If Protestants have problems holding public office in a constitutional republic because they feel compelled to bring their personal and private (as opposed to public) views into politics, then imagine the challenges that Roman Catholics have. Say hello to Paul Ryan who continually receives complaints that he is departing from 100 years of Roman Catholic social teaching. (And boy oh boy do they have social teaching, though I have yet to see Pope Francis weigh in on Ferguson, Missouri.) Michael Sean Winters has a bead on Ryan as a libertarian and Winters knows that libertarianism is antagonistic to the gospel — though I don’t think Winters has Trent in mind:
It is unclear to me whether or not these Catholic apologists for the GOP will give Ryan’s policies the cover he needs. Unlike Sen. Rick Santorum, who made social issues like abortion and same-sex marriage his calling card for many Catholic (and evangelical) voters, Ryan rose to prominence on the strength of these economic views that are clearly at odds with the Church. Already, it has been heartening to watch Ryan’s fetish for Ayn Rand become his Saul Alinsky: a radical association that causes people to question the intellectual heft and judgment of the candidate to whom the radical is tied. But Weigel and company have been working to force (think round peg, square whole) their economic views into compliance with Catholic social teachings for some time, and their influence has a long reach.
Still, one suspects these GOP Catholics mostly preach to the GOP choir. The real Catholic swing voter is more likely to listen to the counsel found in the Gospel of St. Matthew: “Whatever you do for these the least of my brethren, you do for me.” And, on that score, Ryan is a tough sell.
Michael Brendan Dougherty, to the right theologically and politically of Winters, has a different estimate of Ryan:
No longer is Paul Ryan the P90X-ripping, budget-slashing devotee of Ayn Rand that Democrats gleefully caricatured as someone who wanted to push grandma off a cliff. Today he’s the geeky white guy dancing badly at a black church, and then biting his lip and nodding to signal how much he is listening, and learning. He’s putting in an effort to expand his horizons personally. He is undergoing a political conversion, or at least a conversion on political rhetoric.
Quite literally, Paul Ryan experiences a kind of Come-To-Frank-Luntz moment when someone asks him who he is talking about when he refers to some people as “takers.” Ryan had in the past adopted the language of “makers and takers” to describe people who are paying more in taxes than they receive in benefits, and people who are receiving more benefits than what they pay. Ryan says this language was just in the air at the time he adopted it. And it was. A Nation of Takers was the scorching title to a sobering (and sober) book by Nicholas Eberstadt about the shape of America’s entitlement state. Eberstadt’s book is exactly the kind of doomsday look into the spreadsheets that Ryan was getting into then.
Today, Ryan won’t disavow the math, exactly, but he has discarded the implied insult he attached to it.
Irrespective of Ryan’s adherence to the church’s social teaching, isn’t the demand especially from the Roman Catholic left a replay of what Houston’s Baptist ministers feared about John F. Kennedy?
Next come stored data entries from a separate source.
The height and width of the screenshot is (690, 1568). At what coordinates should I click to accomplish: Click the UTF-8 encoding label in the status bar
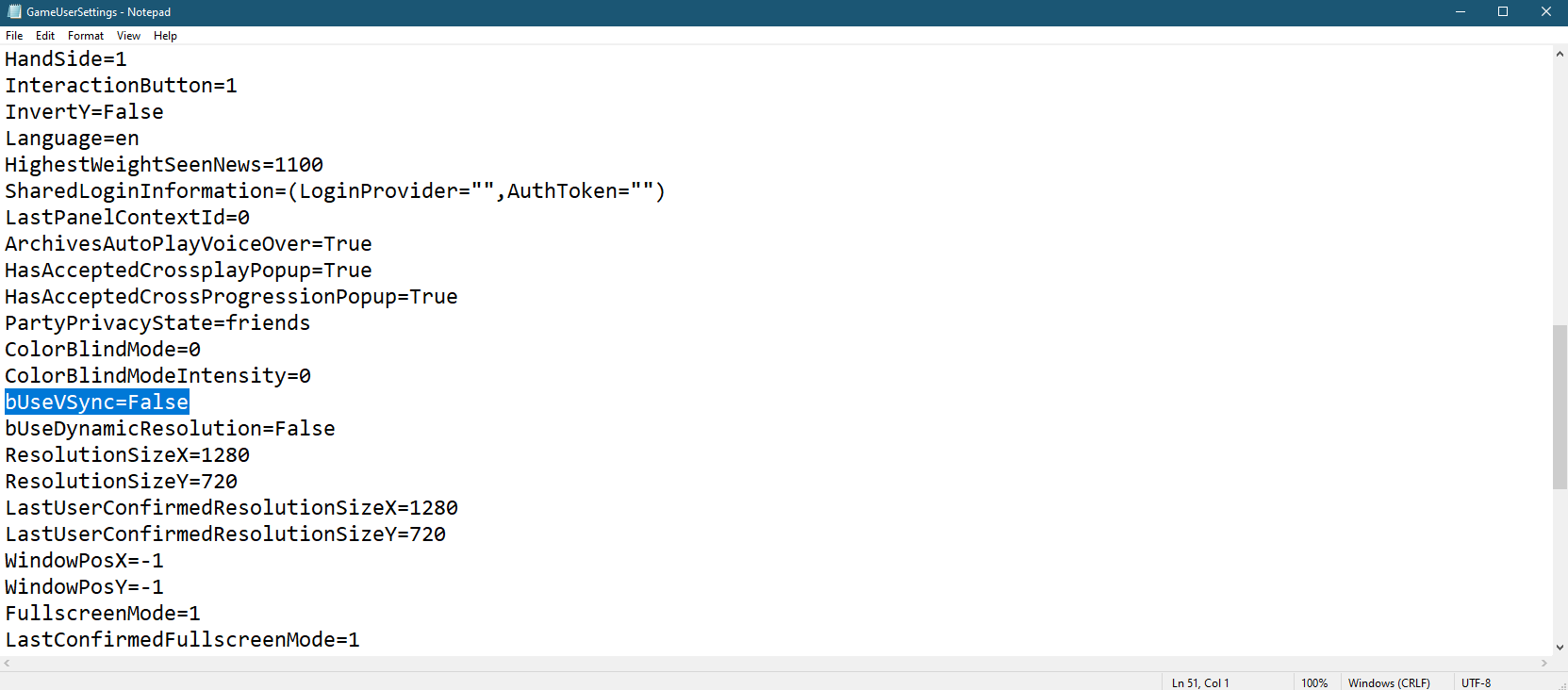pyautogui.click(x=1476, y=682)
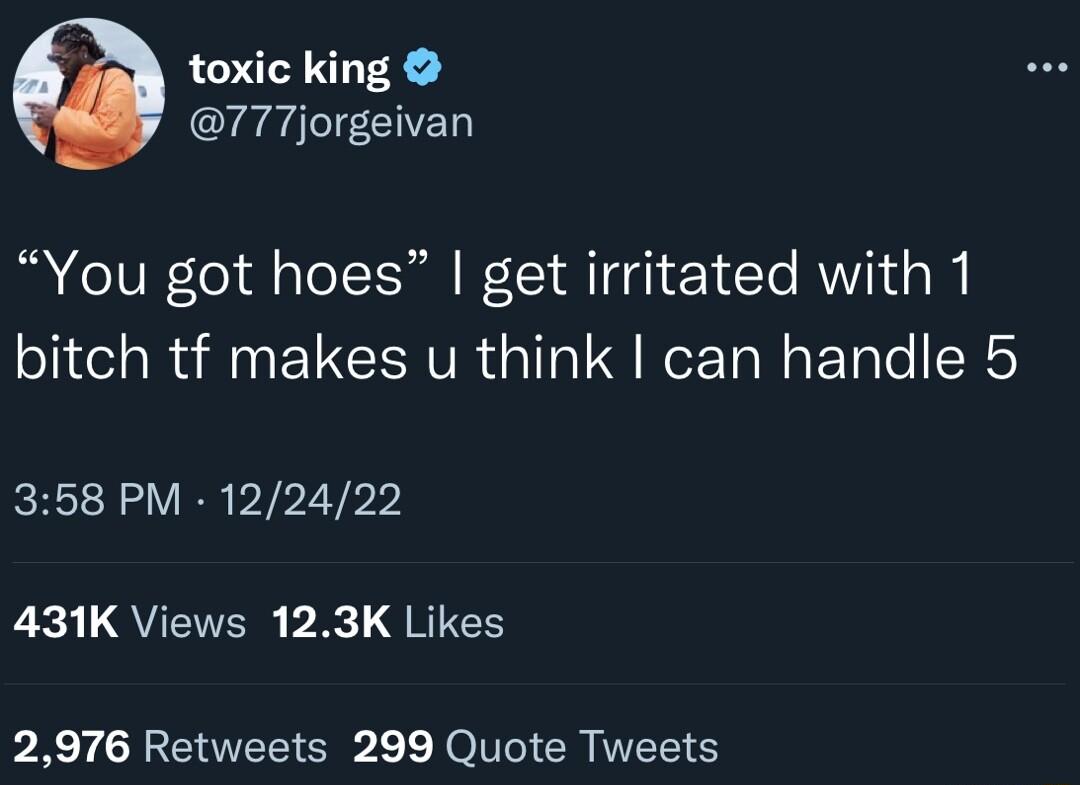Select the avatar showing the orange jacket
1080x785 pixels.
88,94
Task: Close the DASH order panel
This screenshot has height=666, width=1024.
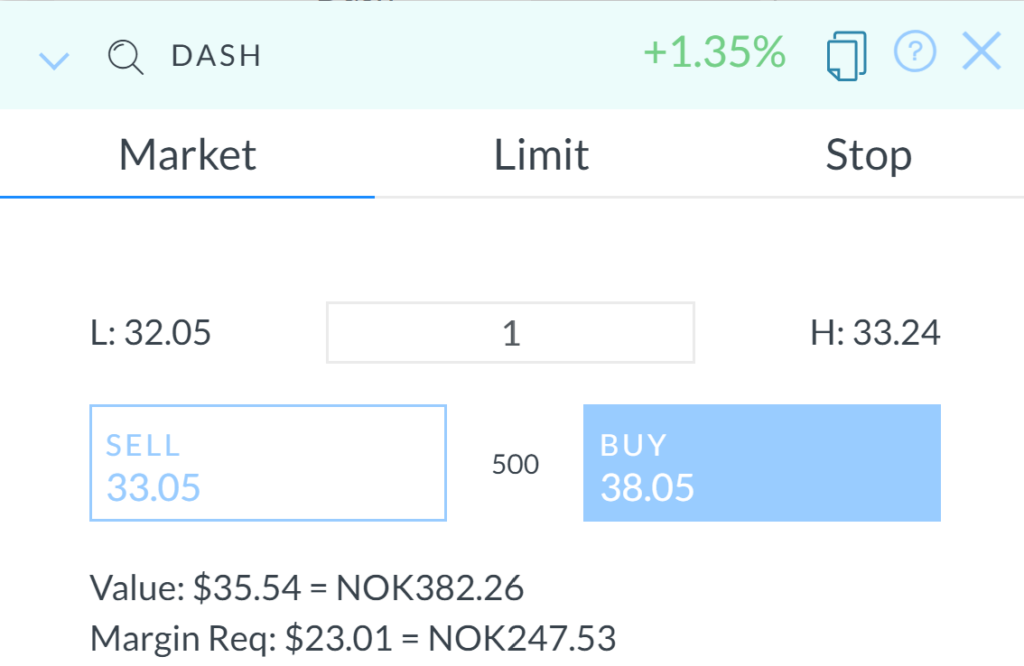Action: [981, 53]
If a Roman Catholic legislator or executive or justice is supposed to be obedient to Roman Catholic social teaching, the teaching of the papacy, doesn’t that suggest that Roman Catholics are supposed to be submissive to a foreign prince? Not to mention the application of Roman Catholic teaching to public life in the United States through federally elected officials seems to be a breach of religious disestablishment? (And doesn’t that ironically make the Roman Catholic left, who are generally supportive of Vatican 2’s teaching on religious freedom and don’t care a lot for a hierarchical church, another iteration of Roman Catholic traditionalism which stands for the authority of the papacy and bishops?)
One additional irony here is the way that Roman Catholics in the U.S. — at least some of them — expect folks like Ryan to adhere closely to church teaching but they don’t have the same expectation for Roman Catholic theologians. Paul Griffiths ruffled a few feathers last summer when he asked Roman Catholic theologians to follow the lead and authority of their bishops. That seems only fair if so many are going to fault Ryan for departing from church teaching about economics (even though the performance of the Vatican Bank Institute for Religious Works suggested that the bishops didn’t know economics so well). But then again, in an area where the church could enforce its teaching — at its teaching institutions — the will is not there, which so far is no different from Paul Ryan’s bishop who apparently gives the Congressman a long leash. (How Jason and the Callers keep up with all this audacity is anyone’s guess.)